I’ve crawled out of my hole, blog-wise, today to write about conversation analysis. I’ve been calling myself a social media analyst for a long time, but the specific area that most interests me, around which I’ve started a couple of companies and received several patents, is better described as conversation analysis.
There are a bunch of companies that offer social media monitoring services that claim to “monitor the conversation” that social media has begun to enable among organizations and their clients, customers and other constituents. A huge shortcoming of them, as I see it, is that they really are little more than digital clipping services. All they find is what is indexed by search engines and when they find it, they are looking at web pages, not conversations. They miss a lot.
They completely miss the conversations that take place on mailing lists and in web forums that aren’t friendly to search engine crawlers. When they do find digital conversations, they don’t analyze them structurally to identify individual posts, replies, timestamps and so forth. This means that they aren’t really getting a valid picture of how many people are talking (perhaps the most important metric), how many topics there are, how many people are engaged in each topic and other metrics that are only possible when analysis looks beyond the single web page. Of course, they don’t do this because it is hard!
It is probably an impossible task to keep up with all of the digital conversation platforms so that this type of analysis could be as thorough as Google’s web page indexing. There are dozens of open-source and commercial web community forum platforms. Some are easier to analyze than others; some are probably totally impractical to automatically analyze. Some are deliberately quite private and invisible. Still, I have no doubt that conversation analysis is worthwhile, if only to solve the fundamental problem of listening to an enormous group of people whose concerns and viewpoints matter to you – your customers, if no one else.
Most of my work over the last nine years, aside from detours into necessary infrastructure building, has been focused on this challenge – how do you summarize millions of postings in digital communities? How do you summarize the topics under discussion, how those topics are changing over time, how many people care about those topics and so forth. Automatic summarization has never made an intuitive leap, so part of the summarization challenge is to automatically select a tractable number of typical phrases, sentences or postings for a human being to read, a selection that should enable the kind of leap of recognition that a computer cannot.

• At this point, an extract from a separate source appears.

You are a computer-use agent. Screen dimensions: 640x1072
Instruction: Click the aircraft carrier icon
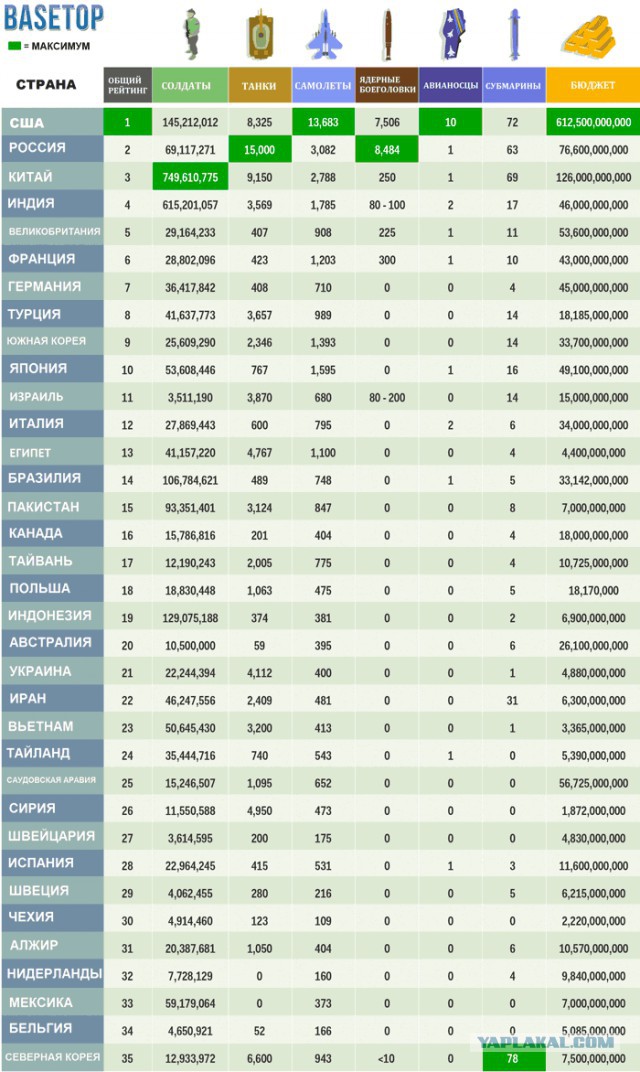pos(451,34)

Anything “social” is about relationships. My goal continues to be to use technology to discover what I can about the relationships among people, brands, companies, events and so forth. Along those lines, I’ll be writing some more blog posts in the next few days. One will be on the difference between customer support and technical support. Another will take a look at how a conversation between a large organization and its constituents might be structured – how today’s (and yesterday’s) social media fit together.